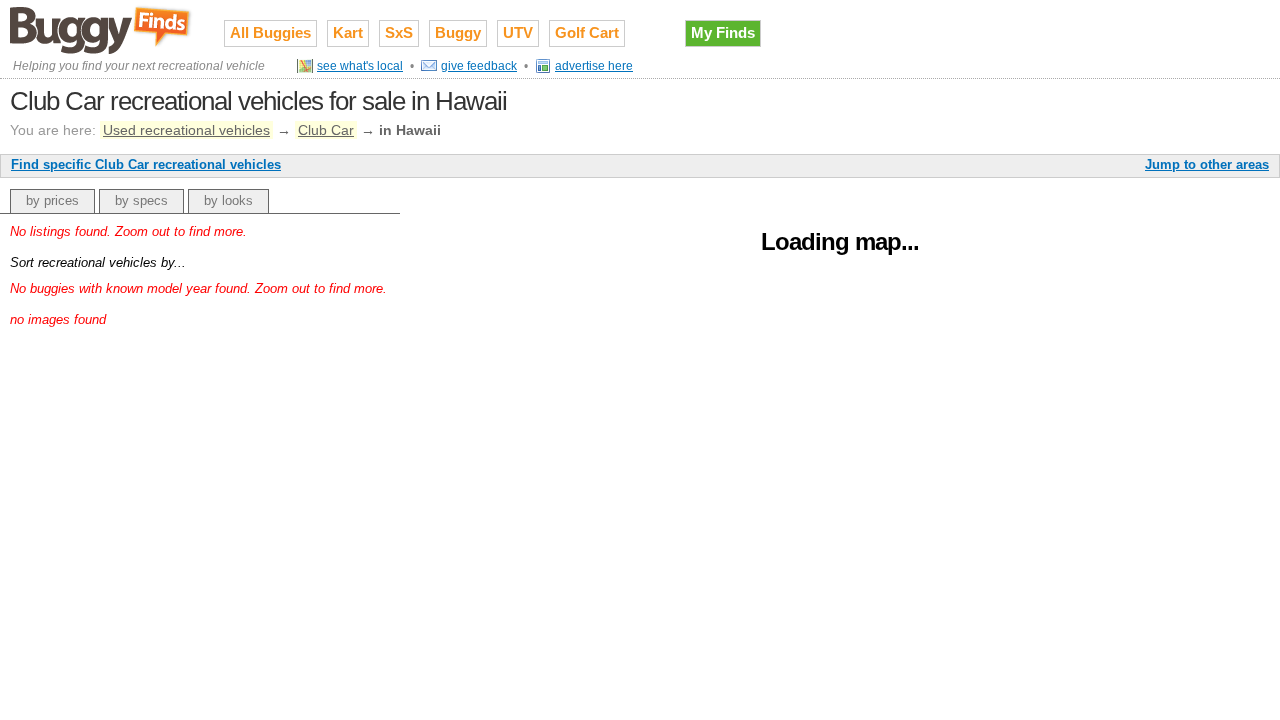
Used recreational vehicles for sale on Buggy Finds (102, 29)
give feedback (479, 66)
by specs (141, 200)
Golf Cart (587, 32)
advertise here (594, 66)
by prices (52, 200)
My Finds (723, 32)
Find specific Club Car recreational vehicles (146, 164)
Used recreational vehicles (186, 130)
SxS (399, 32)
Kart (348, 32)
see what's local (360, 66)
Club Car (326, 130)
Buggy (458, 32)
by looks (228, 200)
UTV (518, 32)
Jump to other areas (1207, 164)
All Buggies (270, 32)
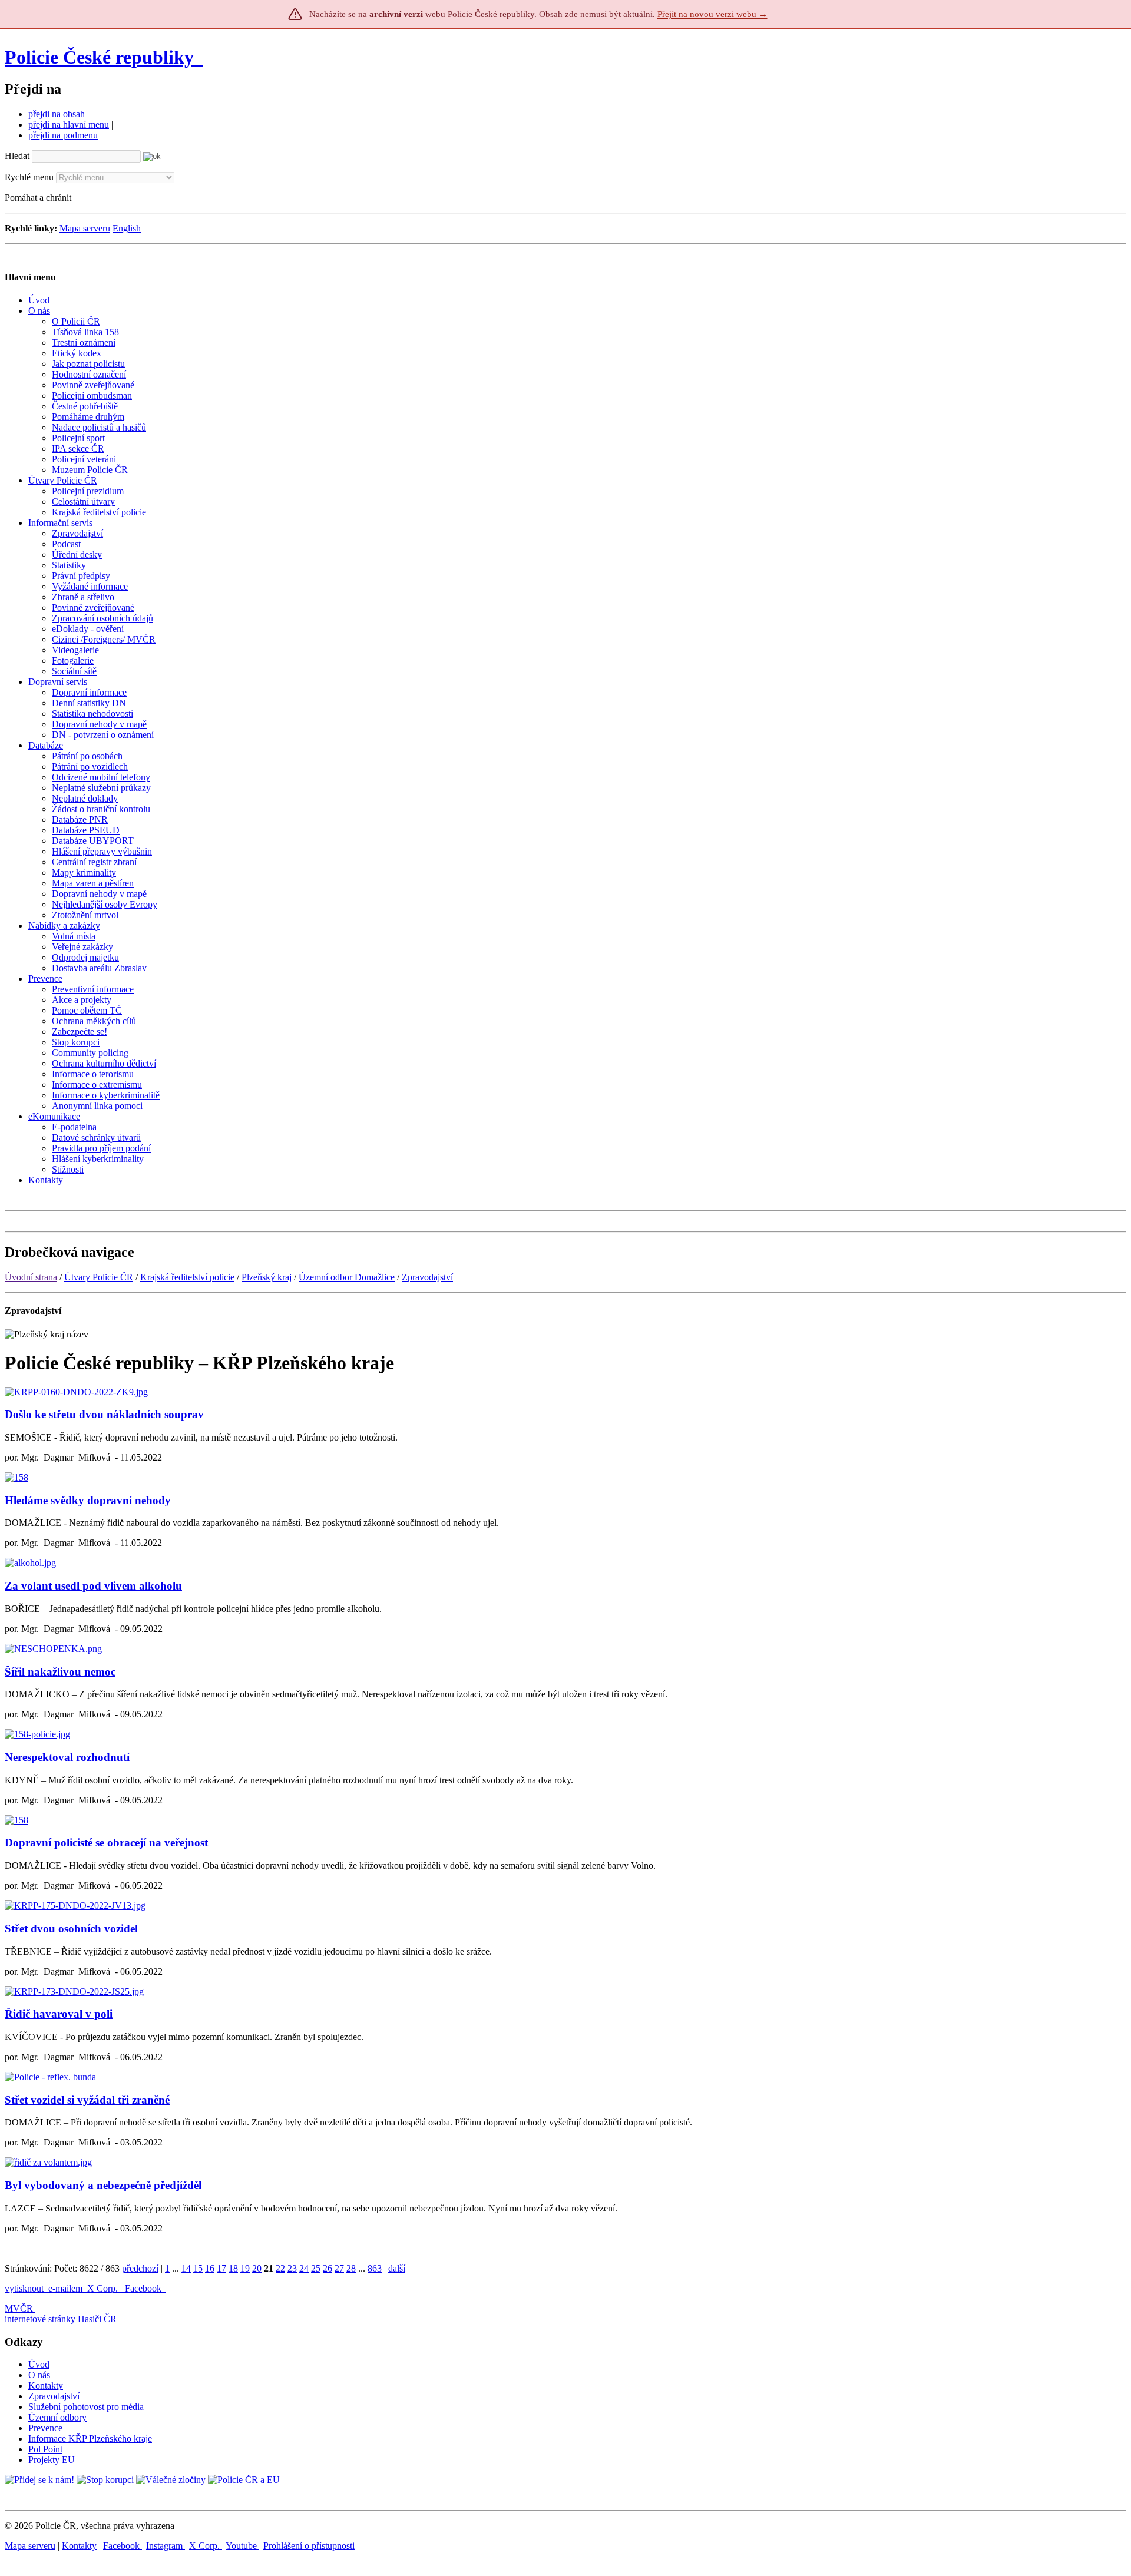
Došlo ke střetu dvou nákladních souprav (104, 1414)
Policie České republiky (99, 57)
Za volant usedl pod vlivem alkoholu (93, 1586)
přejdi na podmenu (63, 135)
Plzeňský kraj (267, 1277)
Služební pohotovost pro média (86, 2407)
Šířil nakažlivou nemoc (60, 1672)
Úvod (38, 2364)
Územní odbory (57, 2417)
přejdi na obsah (56, 114)
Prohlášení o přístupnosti (309, 2546)
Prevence (45, 2428)
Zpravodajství (427, 1277)
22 (280, 2268)
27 (339, 2268)
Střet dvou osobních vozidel (71, 1928)
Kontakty (45, 2385)
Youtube (242, 2546)
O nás (39, 2375)
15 (198, 2268)
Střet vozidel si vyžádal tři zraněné (87, 2100)
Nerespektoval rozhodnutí (67, 1757)
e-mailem (65, 2288)
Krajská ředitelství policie (187, 1277)
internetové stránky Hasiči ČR (61, 2319)
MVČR (19, 2308)
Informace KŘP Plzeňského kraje (90, 2438)
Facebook (144, 2288)
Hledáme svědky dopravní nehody (88, 1500)
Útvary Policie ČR (98, 1277)
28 (351, 2268)
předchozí (140, 2268)
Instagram (165, 2546)
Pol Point (45, 2449)
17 (221, 2268)
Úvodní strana (31, 1277)
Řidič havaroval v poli (59, 2014)
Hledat (17, 156)
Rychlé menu (29, 177)
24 (304, 2268)
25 (315, 2268)
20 (257, 2268)
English (127, 228)
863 (375, 2268)
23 (292, 2268)
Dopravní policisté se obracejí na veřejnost (106, 1842)
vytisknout (24, 2288)
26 (327, 2268)
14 (186, 2268)
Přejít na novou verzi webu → (712, 14)
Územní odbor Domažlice (347, 1277)
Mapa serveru (84, 228)
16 (209, 2268)
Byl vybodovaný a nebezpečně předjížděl (103, 2185)
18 (233, 2268)
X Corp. (103, 2288)
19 (245, 2268)
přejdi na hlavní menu (68, 125)
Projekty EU (51, 2460)
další (396, 2268)
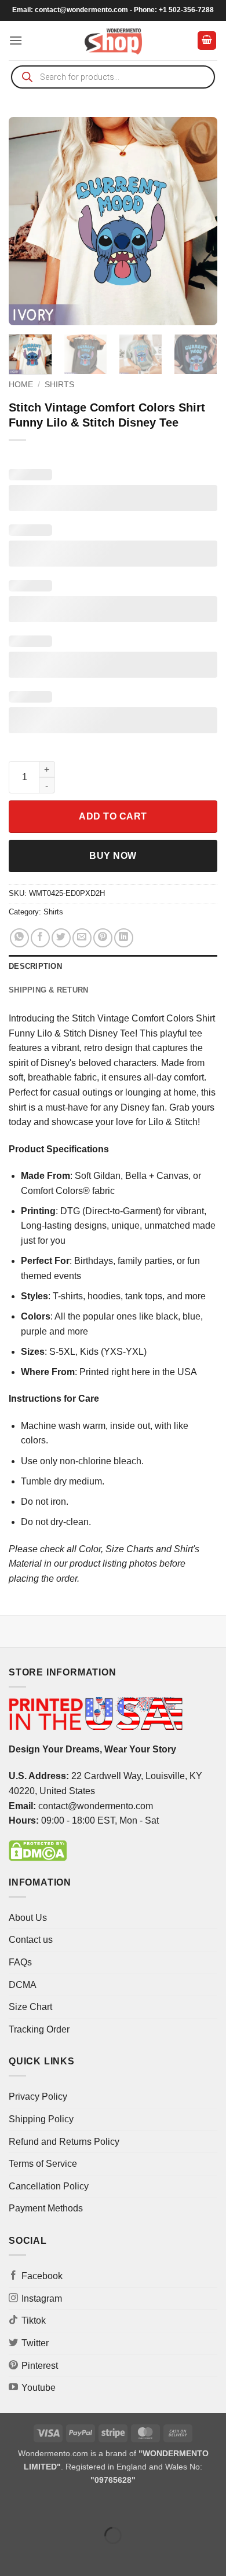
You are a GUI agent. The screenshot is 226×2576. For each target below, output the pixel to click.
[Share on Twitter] (61, 937)
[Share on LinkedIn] (123, 937)
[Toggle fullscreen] (45, 2507)
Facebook (42, 2276)
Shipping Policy (41, 2119)
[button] (16, 40)
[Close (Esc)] (113, 2507)
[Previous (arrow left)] (11, 2555)
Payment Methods (46, 2208)
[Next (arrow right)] (45, 2555)
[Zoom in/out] (11, 2507)
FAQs (20, 1962)
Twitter (35, 2343)
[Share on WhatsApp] (19, 937)
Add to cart (113, 816)
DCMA (23, 1985)
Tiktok (33, 2320)
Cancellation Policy (49, 2186)
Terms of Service (43, 2164)
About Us (28, 1918)
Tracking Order (39, 2029)
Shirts (59, 384)
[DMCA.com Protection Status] (38, 1850)
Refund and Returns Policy (64, 2142)
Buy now (112, 856)
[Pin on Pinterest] (102, 937)
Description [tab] (35, 966)
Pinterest (39, 2366)
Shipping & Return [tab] (48, 990)
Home (21, 384)
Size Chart (30, 2007)
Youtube (38, 2388)
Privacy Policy (38, 2096)
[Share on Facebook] (40, 937)
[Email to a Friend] (82, 937)
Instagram (41, 2298)
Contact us (31, 1940)
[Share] (79, 2507)
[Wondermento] (113, 40)
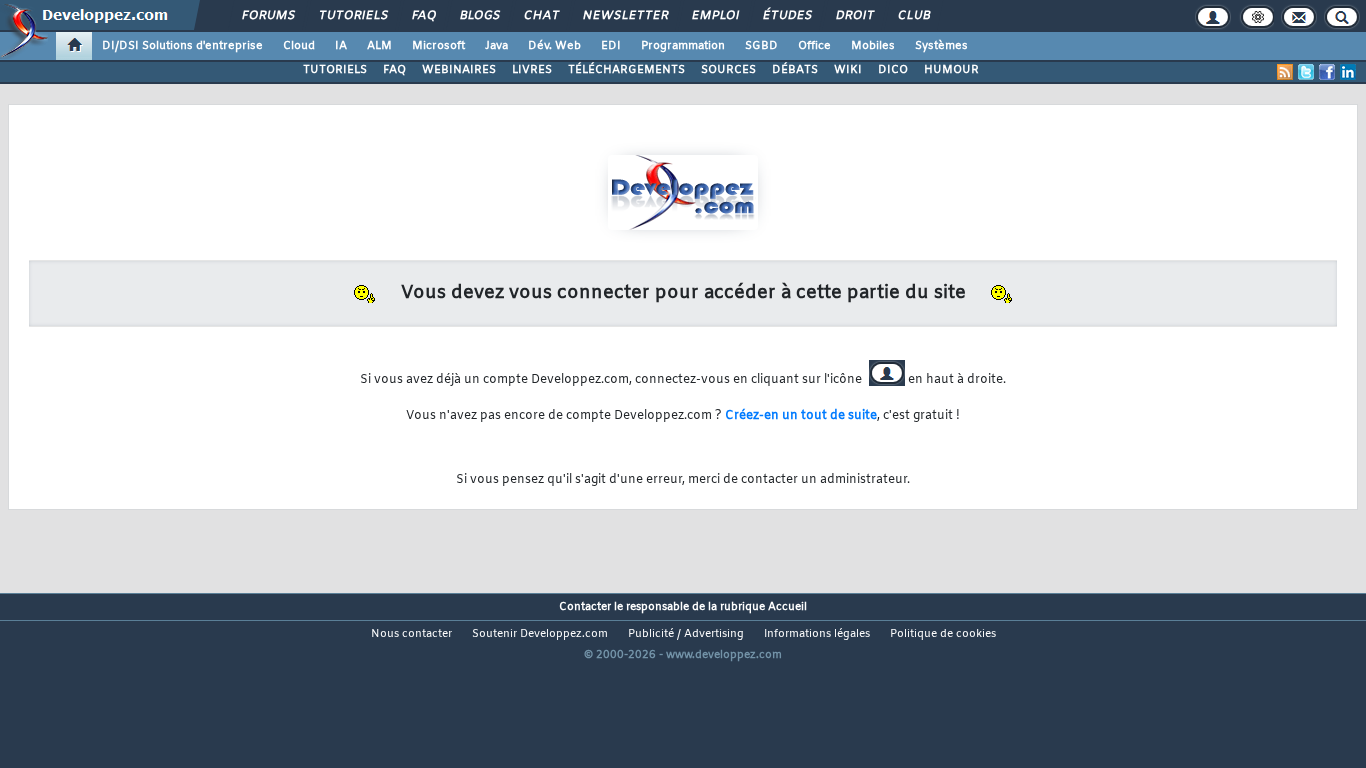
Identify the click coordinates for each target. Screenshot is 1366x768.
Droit (854, 16)
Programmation (683, 46)
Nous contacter (411, 634)
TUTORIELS (335, 70)
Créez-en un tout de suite (801, 416)
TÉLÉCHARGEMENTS (626, 70)
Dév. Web (554, 46)
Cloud (299, 46)
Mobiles (873, 46)
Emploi (714, 16)
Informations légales (817, 634)
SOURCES (728, 70)
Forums (267, 16)
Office (814, 46)
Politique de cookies (943, 634)
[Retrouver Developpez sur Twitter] (1306, 72)
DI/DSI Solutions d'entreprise (182, 46)
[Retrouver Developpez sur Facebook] (1327, 72)
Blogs (479, 16)
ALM (379, 46)
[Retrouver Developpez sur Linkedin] (1348, 72)
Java (496, 46)
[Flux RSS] (1285, 72)
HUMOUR (951, 70)
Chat (540, 16)
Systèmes (941, 46)
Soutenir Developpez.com (540, 634)
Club (913, 16)
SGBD (761, 46)
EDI (611, 46)
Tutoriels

GOAL OF THE EXERCISE =>
Put every line of the data above, except the picture lines, into a Markdown table with the columns "Row" and "Data line", numbering the rows in order and leaving out any blank lines.

SOLUTION =>
| Row | Data line |
|---|---|
| 1 | Used recreational vehicles for sale on Buggy Finds (102, 29) |
| 2 | give feedback (479, 66) |
| 3 | by specs (141, 200) |
| 4 | Golf Cart (587, 32) |
| 5 | advertise here (594, 66) |
| 6 | by prices (52, 200) |
| 7 | My Finds (723, 32) |
| 8 | Find specific Club Car recreational vehicles (146, 164) |
| 9 | Used recreational vehicles (186, 130) |
| 10 | SxS (399, 32) |
| 11 | Kart (348, 32) |
| 12 | see what's local (360, 66) |
| 13 | Club Car (326, 130) |
| 14 | Buggy (458, 32) |
| 15 | by looks (228, 200) |
| 16 | UTV (518, 32) |
| 17 | Jump to other areas (1207, 164) |
| 18 | All Buggies (270, 32) |
| 19 | Došlo ke střetu dvou nákladních souprav (104, 1414) |
| 20 | Policie České republiky (99, 57) |
| 21 | Za volant usedl pod vlivem alkoholu (93, 1586) |
| 22 | přejdi na podmenu (63, 135) |
| 23 | Plzeňský kraj (267, 1277) |
| 24 | Služební pohotovost pro média (86, 2407) |
| 25 | Šířil nakažlivou nemoc (60, 1672) |
| 26 | Úvod (38, 2364) |
| 27 | Územní odbory (57, 2417) |
| 28 | přejdi na obsah (56, 114) |
| 29 | Prohlášení o přístupnosti (309, 2546) |
| 30 | Prevence (45, 2428) |
| 31 | Zpravodajství (427, 1277) |
| 32 | 22 (280, 2268) |
| 33 | 27 (339, 2268) |
| 34 | Střet dvou osobních vozidel (71, 1928) |
| 35 | Kontakty (45, 2385) |
| 36 | Youtube (242, 2546) |
| 37 | O nás (39, 2375) |
| 38 | 15 (198, 2268) |
| 39 | Střet vozidel si vyžádal tři zraněné (87, 2100) |
| 40 | Nerespektoval rozhodnutí (67, 1757) |
| 41 | e-mailem (65, 2288) |
| 42 | Krajská ředitelství policie (187, 1277) |
| 43 | internetové stránky Hasiči ČR (61, 2319) |
| 44 | MVČR (19, 2308) |
| 45 | Informace KŘP Plzeňského kraje (90, 2438) |
| 46 | Facebook (144, 2288) |
| 47 | Hledáme svědky dopravní nehody (88, 1500) |
| 48 | Útvary Policie ČR (98, 1277) |
| 49 | 28 (351, 2268) |
| 50 | předchozí (140, 2268) |
| 51 | Instagram (165, 2546) |
| 52 | Pol Point (45, 2449) |
| 53 | 17 (221, 2268) |
| 54 | Úvodní strana (31, 1277) |
| 55 | Řidič havaroval v poli (59, 2014) |
| 56 | Hledat (17, 156) |
| 57 | Rychlé menu (29, 177) |
| 58 | 24 (304, 2268) |
| 59 | 25 (315, 2268) |
| 60 | 20 (257, 2268) |
| 61 | English (127, 228) |
| 62 | 863 (375, 2268) |
| 63 | 23 (292, 2268) |
| 64 | Dopravní policisté se obracejí na veřejnost (106, 1842) |
| 65 | vytisknout (24, 2288) |
| 66 | 26 (327, 2268) |
| 67 | 14 (186, 2268) |
| 68 | Přejít na novou verzi webu → (712, 14) |
| 69 | Územní odbor Domažlice (347, 1277) |
| 70 | Mapa serveru (84, 228) |
| 71 | 16 (209, 2268) |
| 72 | Byl vybodovaný a nebezpečně předjížděl (103, 2185) |
| 73 | 18 (233, 2268) |
| 74 | X Corp. (103, 2288) |
| 75 | 19 (245, 2268) |
| 76 | přejdi na hlavní menu (68, 125) |
| 77 | Projekty EU (51, 2460) |
| 78 | další (396, 2268) |
| 79 | You are a GUI agent. The screenshot is 226×2576. For each target below, output the pixel to click. |
| 80 | [Share on Twitter] (61, 937) |
| 81 | [Share on LinkedIn] (123, 937) |
| 82 | [Toggle fullscreen] (45, 2507) |
| 83 | Facebook (42, 2276) |
| 84 | Shipping Policy (41, 2119) |
| 85 | [button] (16, 40) |
| 86 | [Close (Esc)] (113, 2507) |
| 87 | [Previous (arrow left)] (11, 2555) |
| 88 | Payment Methods (46, 2208) |
| 89 | [Next (arrow right)] (45, 2555) |
| 90 | [Zoom in/out] (11, 2507) |
| 91 | FAQs (20, 1962) |
| 92 | Twitter (35, 2343) |
| 93 | [Share on WhatsApp] (19, 937) |
| 94 | Add to cart (113, 816) |
| 95 | DCMA (23, 1985) |
| 96 | Tiktok (33, 2320) |
| 97 | Cancellation Policy (49, 2186) |
| 98 | Terms of Service (43, 2164) |
| 99 | About Us (28, 1918) |
| 100 | Tracking Order (39, 2029) |
| 101 | Shirts (59, 384) |
| 102 | [DMCA.com Protection Status] (38, 1850) |
| 103 | Refund and Returns Policy (64, 2142) |
| 104 | Buy now (112, 856) |
| 105 | [Pin on Pinterest] (102, 937) |
| 106 | Description [tab] (35, 966) |
| 107 | Pinterest (39, 2366) |
| 108 | Shipping & Return [tab] (48, 990) |
| 109 | Home (21, 384) |
| 110 | Size Chart (30, 2007) |
| 111 | Youtube (38, 2388) |
| 112 | Privacy Policy (38, 2096) |
| 113 | [Share on Facebook] (40, 937) |
| 114 | [Email to a Friend] (82, 937) |
| 115 | Instagram (41, 2298) |
| 116 | Contact us (31, 1940) |
| 117 | [Share] (79, 2507) |
| 118 | [Wondermento] (113, 40) |
| 119 | Identify the click coordinates for each target. Screenshot is 1366x768. |
| 120 | Droit (854, 16) |
| 121 | Programmation (683, 46) |
| 122 | Nous contacter (411, 634) |
| 123 | TUTORIELS (335, 70) |
| 124 | Créez-en un tout de suite (801, 416) |
| 125 | TÉLÉCHARGEMENTS (626, 70) |
| 126 | Dév. Web (554, 46) |
| 127 | Cloud (299, 46) |
| 128 | Mobiles (873, 46) |
| 129 | Emploi (714, 16) |
| 130 | Informations légales (817, 634) |
| 131 | SOURCES (728, 70) |
| 132 | Forums (267, 16) |
| 133 | Office (814, 46) |
| 134 | Politique de cookies (943, 634) |
| 135 | [Retrouver Developpez sur Twitter] (1306, 72) |
| 136 | DI/DSI Solutions d'entreprise (182, 46) |
| 137 | [Retrouver Developpez sur Facebook] (1327, 72) |
| 138 | Blogs (479, 16) |
| 139 | ALM (379, 46) |
| 140 | [Retrouver Developpez sur Linkedin] (1348, 72) |
| 141 | Java (496, 46) |
| 142 | [Flux RSS] (1285, 72) |
| 143 | HUMOUR (951, 70) |
| 144 | Chat (540, 16) |
| 145 | Systèmes (941, 46) |
| 146 | Soutenir Developpez.com (540, 634) |
| 147 | Club (913, 16) |
| 148 | SGBD (761, 46) |
| 149 | EDI (611, 46) |
| 150 | Tutoriels |